_Extracted text_
--------------------

Accidental Cinderella by Nancy Robards Thompson

by SB Sarah Tuesday, October 06, 2009 at 01:38 AM
Our Grade:
D
Title: Accidental Cinderella
Author: Nancy Robards Thompson
Publication Info: Harlequin 2009, ISBN: 9780373654840
Genre: Contemporary Romance

Lindsay Bingham is a small town girl who finds herself in St. Michel, a small European country similar to Monaco, as a bridesmaid to her friend Sophie, who is marring the crown prince of said country. At the wedding, she meets the gaze of one hot celebrity chef, Carlos Montigo, and the attraction is immediate. As Carlos goes off to fetch champagne for them both after a short but charged conversation on the balcony, another man, a television producer, asks her to dance and drops an amazing opportunity in her lap: television show hostess for his newly-purchased cooking network. Sophie, the princess of the previous book in this series, has pulled some strings for her best friend.

Lindsay used to be in television. Now she’s a receptionist at a job she assures herself is important, and she doesn’t want to get back into the television life, especially after it (ominous moment ahead) cost her so much in the past. But upon realizing that her job really isn’t all that (heads up! rapid change of priority and plot and understanding of the main character!) she turns the car around (she’s not the only one with whiplash, here) and heads to the audition. Surprise: you can has new job as hostess of a television spot, live from (the conveniently located and timed) food and wine festival.

--------------------

_Supplied data_
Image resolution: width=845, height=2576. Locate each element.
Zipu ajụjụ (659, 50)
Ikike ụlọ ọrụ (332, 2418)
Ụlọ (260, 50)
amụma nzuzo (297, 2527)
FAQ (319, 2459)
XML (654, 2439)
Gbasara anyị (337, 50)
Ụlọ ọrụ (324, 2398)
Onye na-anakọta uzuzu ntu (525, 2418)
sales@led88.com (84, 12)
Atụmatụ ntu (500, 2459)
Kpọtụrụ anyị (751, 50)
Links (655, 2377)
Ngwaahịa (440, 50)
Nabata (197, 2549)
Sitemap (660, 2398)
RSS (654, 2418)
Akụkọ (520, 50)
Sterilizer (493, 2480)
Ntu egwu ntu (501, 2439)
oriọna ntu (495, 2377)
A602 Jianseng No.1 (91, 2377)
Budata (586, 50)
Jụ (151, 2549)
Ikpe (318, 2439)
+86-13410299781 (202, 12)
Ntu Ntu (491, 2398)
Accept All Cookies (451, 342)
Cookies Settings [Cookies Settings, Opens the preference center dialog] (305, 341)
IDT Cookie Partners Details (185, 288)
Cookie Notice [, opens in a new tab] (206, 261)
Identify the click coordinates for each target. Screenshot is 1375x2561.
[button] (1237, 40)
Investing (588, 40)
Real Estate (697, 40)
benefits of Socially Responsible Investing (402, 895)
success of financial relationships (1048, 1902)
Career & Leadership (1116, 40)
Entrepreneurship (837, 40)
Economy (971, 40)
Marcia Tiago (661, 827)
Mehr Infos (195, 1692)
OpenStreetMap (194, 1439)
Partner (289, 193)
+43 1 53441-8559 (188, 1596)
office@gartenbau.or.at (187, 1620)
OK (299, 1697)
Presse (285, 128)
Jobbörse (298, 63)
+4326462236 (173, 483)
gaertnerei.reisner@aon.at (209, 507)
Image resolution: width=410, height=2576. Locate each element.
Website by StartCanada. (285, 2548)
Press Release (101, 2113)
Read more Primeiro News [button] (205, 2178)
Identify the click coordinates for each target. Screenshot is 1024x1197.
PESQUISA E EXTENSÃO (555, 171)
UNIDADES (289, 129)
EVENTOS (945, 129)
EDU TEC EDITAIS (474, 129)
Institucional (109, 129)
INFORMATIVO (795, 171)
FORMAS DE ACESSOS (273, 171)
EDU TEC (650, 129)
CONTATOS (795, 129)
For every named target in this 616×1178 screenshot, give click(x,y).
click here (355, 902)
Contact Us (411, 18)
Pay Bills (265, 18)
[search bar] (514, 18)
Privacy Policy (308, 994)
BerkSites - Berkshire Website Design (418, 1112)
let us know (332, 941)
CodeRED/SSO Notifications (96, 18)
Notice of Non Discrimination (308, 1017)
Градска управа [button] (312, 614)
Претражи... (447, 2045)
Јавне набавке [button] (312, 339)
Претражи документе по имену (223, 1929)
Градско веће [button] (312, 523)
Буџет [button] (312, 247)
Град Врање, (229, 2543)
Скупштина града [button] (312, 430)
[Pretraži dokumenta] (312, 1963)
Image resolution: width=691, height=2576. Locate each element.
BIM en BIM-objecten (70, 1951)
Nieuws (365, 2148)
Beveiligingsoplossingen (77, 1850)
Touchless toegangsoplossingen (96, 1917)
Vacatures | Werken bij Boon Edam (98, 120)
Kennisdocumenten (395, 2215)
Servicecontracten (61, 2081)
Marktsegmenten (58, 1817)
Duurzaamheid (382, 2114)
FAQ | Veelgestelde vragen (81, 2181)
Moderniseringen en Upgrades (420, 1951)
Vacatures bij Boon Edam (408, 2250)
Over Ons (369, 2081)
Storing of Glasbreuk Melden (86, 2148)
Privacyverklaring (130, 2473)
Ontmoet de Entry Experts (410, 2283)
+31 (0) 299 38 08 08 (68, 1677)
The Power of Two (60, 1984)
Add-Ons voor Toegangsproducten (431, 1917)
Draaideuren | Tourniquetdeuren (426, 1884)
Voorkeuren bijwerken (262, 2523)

--------------------

_Work to complete_
a – According to the review of Accidental Cinderella, what job does Lindsay Bingham hold now?
b – Reproduce the records from the line with "EVENTOS (945, 129)" through the end of the records, renaming "Vacatures" to "Vacancies" and leaving everything else unchanged.

_Solved tasks_
a – She is a receptionist.

b –
EVENTOS (945, 129)
EDU TEC EDITAIS (474, 129)
Institucional (109, 129)
INFORMATIVO (795, 171)
FORMAS DE ACESSOS (273, 171)
EDU TEC (650, 129)
CONTATOS (795, 129)
For every named target in this 616×1178 screenshot, give click(x,y).
click here (355, 902)
Contact Us (411, 18)
Pay Bills (265, 18)
[search bar] (514, 18)
Privacy Policy (308, 994)
BerkSites - Berkshire Website Design (418, 1112)
let us know (332, 941)
CodeRED/SSO Notifications (96, 18)
Notice of Non Discrimination (308, 1017)
Градска управа [button] (312, 614)
Претражи... (447, 2045)
Јавне набавке [button] (312, 339)
Претражи документе по имену (223, 1929)
Градско веће [button] (312, 523)
Буџет [button] (312, 247)
Град Врање, (229, 2543)
Скупштина града [button] (312, 430)
[Pretraži dokumenta] (312, 1963)
Image resolution: width=691, height=2576. Locate each element.
BIM en BIM-objecten (70, 1951)
Nieuws (365, 2148)
Beveiligingsoplossingen (77, 1850)
Touchless toegangsoplossingen (96, 1917)
Vacancies | Werken bij Boon Edam (98, 120)
Kennisdocumenten (395, 2215)
Servicecontracten (61, 2081)
Marktsegmenten (58, 1817)
Duurzaamheid (382, 2114)
FAQ | Veelgestelde vragen (81, 2181)
Moderniseringen en Upgrades (420, 1951)
Vacancies bij Boon Edam (408, 2250)
Over Ons (369, 2081)
Storing of Glasbreuk Melden (86, 2148)
Privacyverklaring (130, 2473)
Ontmoet de Entry Experts (410, 2283)
+31 (0) 299 38 08 08 (68, 1677)
The Power of Two (60, 1984)
Add-Ons voor Toegangsproducten (431, 1917)
Draaideuren | Tourniquetdeuren (426, 1884)
Voorkeuren bijwerken (262, 2523)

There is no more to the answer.